The most common error made in matters of appearance is the belief that one should disdain the superficial and let the true beauty of one\'s soul shine through. If there are places on your body where this is a possibility, you are not attractive—you are leaking.
- Charles Lamb
At the beginning of the year, I renewed my subscription to People magazine, to InStyle, and to Glamour magazines. I’d let it lapse last year, choosing instead, a high-brow selection of literary magazines—Poets&Writers magazine, The Malahat Review and the New York Times journal. All of twelve months I dutifully perused through the black and white pages of The Malahat Review. I learned of phrases like ‘miscegenation’ and ‘epistolary’ —hitherto never heard or read before. I drank copious cups of coffee to aid my reading of prose that was serious, ponderous and supposedly thought-provoking.
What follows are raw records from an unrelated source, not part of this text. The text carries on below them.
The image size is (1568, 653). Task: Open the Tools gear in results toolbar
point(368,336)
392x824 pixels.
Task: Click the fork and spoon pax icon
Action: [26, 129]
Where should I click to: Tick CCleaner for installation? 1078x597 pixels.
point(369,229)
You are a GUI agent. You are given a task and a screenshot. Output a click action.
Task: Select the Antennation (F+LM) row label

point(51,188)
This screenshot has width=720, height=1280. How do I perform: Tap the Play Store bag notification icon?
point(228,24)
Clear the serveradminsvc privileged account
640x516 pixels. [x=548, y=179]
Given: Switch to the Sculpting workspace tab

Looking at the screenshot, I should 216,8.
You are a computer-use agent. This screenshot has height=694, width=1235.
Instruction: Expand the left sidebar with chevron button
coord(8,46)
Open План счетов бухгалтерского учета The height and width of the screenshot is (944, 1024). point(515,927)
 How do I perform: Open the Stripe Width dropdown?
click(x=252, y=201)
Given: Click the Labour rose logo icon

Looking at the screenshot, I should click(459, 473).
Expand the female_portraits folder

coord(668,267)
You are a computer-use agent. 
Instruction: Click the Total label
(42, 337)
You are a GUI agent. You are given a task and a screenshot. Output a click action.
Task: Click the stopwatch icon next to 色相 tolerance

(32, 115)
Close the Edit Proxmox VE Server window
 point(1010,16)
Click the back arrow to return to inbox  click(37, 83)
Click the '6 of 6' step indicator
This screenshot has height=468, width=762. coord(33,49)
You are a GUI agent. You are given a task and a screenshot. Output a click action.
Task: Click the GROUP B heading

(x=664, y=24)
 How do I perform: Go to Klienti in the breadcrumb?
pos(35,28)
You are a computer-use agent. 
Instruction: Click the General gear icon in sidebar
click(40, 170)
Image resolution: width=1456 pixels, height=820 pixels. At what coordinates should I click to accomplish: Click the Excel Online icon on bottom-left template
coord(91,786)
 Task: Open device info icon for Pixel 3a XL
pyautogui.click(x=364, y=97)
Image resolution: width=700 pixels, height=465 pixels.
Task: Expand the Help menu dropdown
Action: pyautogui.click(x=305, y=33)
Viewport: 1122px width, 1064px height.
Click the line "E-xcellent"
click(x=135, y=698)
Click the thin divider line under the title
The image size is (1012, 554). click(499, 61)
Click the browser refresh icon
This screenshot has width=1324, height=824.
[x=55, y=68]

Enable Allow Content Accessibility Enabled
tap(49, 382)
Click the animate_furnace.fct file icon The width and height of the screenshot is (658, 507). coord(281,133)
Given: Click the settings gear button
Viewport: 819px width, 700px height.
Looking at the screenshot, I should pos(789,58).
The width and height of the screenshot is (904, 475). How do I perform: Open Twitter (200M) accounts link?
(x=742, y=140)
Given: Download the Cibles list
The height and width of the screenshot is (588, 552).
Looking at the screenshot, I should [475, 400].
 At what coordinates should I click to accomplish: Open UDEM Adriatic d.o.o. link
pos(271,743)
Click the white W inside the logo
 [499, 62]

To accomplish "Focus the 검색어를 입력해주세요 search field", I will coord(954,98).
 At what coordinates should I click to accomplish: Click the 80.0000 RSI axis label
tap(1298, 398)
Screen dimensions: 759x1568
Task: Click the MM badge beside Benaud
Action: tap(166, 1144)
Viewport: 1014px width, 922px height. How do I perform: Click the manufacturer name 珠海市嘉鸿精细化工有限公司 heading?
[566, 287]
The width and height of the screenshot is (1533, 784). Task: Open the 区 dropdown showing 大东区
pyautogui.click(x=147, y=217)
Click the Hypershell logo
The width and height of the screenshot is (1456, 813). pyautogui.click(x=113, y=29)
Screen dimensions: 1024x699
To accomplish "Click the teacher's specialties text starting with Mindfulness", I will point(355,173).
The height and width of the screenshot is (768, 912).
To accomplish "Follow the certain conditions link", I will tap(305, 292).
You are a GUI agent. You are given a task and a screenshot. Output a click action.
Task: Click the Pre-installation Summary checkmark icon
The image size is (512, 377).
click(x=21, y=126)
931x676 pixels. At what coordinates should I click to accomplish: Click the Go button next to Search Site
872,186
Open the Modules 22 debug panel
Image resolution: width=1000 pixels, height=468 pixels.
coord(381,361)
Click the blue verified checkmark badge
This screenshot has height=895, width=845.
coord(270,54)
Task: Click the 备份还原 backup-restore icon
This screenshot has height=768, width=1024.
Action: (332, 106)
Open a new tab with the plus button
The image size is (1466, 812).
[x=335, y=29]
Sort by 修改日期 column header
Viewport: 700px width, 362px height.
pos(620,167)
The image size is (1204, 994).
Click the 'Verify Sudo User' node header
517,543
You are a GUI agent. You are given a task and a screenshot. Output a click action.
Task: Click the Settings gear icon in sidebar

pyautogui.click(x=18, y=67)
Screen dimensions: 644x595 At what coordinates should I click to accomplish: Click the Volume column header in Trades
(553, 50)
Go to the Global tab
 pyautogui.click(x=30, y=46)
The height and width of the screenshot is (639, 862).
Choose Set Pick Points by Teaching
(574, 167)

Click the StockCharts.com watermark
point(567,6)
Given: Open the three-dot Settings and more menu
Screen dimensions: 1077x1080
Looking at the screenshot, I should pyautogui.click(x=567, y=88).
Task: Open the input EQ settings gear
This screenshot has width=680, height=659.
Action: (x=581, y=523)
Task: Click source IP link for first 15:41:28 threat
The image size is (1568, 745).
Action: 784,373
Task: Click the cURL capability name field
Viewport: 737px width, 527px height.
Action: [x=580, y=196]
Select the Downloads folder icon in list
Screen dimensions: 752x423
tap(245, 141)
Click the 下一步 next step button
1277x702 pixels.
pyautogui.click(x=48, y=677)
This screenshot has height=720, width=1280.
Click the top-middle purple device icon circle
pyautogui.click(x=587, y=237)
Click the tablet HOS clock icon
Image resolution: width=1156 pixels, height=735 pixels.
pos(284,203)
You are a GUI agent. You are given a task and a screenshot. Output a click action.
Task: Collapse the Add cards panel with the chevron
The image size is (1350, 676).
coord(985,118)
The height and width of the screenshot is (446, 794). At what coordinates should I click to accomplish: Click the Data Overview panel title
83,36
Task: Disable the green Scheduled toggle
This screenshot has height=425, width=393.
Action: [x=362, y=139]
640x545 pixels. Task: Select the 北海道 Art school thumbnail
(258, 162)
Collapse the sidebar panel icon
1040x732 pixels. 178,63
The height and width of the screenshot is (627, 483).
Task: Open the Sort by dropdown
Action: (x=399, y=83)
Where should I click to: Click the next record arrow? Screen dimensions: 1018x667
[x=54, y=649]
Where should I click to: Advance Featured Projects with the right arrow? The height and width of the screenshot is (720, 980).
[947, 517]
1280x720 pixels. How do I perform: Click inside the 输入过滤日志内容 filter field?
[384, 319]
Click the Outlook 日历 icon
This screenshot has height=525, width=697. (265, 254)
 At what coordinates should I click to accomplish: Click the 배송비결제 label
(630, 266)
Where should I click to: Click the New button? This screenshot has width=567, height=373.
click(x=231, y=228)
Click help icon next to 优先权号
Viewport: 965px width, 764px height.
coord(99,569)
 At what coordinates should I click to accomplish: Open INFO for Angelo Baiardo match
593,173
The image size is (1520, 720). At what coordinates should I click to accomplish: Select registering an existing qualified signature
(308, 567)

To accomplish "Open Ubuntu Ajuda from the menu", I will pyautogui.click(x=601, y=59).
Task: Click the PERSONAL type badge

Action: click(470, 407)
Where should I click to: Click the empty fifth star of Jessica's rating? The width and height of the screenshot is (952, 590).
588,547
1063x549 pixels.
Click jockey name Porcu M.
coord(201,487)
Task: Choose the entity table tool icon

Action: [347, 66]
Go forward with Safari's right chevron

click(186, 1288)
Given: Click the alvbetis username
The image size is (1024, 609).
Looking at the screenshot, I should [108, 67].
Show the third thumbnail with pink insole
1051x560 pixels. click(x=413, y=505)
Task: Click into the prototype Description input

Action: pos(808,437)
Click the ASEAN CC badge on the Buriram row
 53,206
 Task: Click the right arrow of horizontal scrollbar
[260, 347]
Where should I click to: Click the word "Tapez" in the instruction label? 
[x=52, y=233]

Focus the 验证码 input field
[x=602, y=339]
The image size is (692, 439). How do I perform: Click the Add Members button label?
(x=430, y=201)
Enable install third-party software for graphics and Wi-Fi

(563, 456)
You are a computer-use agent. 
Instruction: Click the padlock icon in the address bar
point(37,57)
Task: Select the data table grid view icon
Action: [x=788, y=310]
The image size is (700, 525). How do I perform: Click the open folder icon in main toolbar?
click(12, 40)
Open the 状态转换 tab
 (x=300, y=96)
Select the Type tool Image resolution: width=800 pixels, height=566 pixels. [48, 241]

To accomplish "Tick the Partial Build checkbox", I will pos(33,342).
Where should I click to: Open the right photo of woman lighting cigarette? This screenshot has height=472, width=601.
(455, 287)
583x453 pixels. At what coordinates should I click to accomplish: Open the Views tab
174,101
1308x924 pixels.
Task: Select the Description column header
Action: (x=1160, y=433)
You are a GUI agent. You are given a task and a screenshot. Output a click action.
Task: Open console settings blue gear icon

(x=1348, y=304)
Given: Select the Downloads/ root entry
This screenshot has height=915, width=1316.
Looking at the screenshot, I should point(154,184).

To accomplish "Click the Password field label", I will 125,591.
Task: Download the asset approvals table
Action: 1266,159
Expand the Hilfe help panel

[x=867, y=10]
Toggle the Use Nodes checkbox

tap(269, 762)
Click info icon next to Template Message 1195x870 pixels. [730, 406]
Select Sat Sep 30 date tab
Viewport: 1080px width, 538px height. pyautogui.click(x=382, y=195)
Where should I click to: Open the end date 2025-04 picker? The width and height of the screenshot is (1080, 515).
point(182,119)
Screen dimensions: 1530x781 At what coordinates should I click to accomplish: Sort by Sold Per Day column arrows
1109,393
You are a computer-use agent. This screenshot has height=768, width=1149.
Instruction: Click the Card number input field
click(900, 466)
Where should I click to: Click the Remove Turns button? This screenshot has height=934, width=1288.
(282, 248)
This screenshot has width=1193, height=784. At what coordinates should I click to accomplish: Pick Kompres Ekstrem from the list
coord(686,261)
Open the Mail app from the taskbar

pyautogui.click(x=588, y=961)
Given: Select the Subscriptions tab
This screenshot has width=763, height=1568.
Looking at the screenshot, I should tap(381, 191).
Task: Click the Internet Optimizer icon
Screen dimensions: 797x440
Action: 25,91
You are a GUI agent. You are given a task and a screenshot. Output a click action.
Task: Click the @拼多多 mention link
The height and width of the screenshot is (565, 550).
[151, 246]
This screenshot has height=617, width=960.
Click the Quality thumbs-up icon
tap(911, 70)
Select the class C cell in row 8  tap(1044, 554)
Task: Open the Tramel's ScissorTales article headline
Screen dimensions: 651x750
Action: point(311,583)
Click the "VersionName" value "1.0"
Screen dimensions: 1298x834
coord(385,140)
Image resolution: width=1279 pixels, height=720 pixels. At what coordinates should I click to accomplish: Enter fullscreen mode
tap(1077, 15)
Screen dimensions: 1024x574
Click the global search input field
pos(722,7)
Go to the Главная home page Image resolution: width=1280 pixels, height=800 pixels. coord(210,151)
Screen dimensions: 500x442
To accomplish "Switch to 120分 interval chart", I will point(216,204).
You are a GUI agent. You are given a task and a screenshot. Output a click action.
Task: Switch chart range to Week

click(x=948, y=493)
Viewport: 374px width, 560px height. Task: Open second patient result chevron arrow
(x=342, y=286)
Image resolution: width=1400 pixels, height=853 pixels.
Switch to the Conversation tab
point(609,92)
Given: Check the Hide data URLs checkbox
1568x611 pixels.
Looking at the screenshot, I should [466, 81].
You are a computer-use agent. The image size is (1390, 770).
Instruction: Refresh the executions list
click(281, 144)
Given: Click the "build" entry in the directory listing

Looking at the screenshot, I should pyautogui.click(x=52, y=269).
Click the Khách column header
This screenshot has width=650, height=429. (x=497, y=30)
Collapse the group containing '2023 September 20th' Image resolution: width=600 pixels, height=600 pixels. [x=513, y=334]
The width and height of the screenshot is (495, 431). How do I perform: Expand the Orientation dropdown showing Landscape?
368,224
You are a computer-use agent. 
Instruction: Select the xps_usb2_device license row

Late last year, I eschewed my cerebral efforts and realized I missed the glossy pages full of well-dressed celebrities—beautiful people, with flawless skin and perfect hour-glass figures parading their style and fashion at red carpet events and splashy parties. It may be superficial, it may be facile—indeed, some may call it low-class. It may garner a shudder of distaste from my friends who work in IT and high-tech, who meet the likes of Gloria Steinem and Elon Musk at conferences geared towards shaping the New World Order.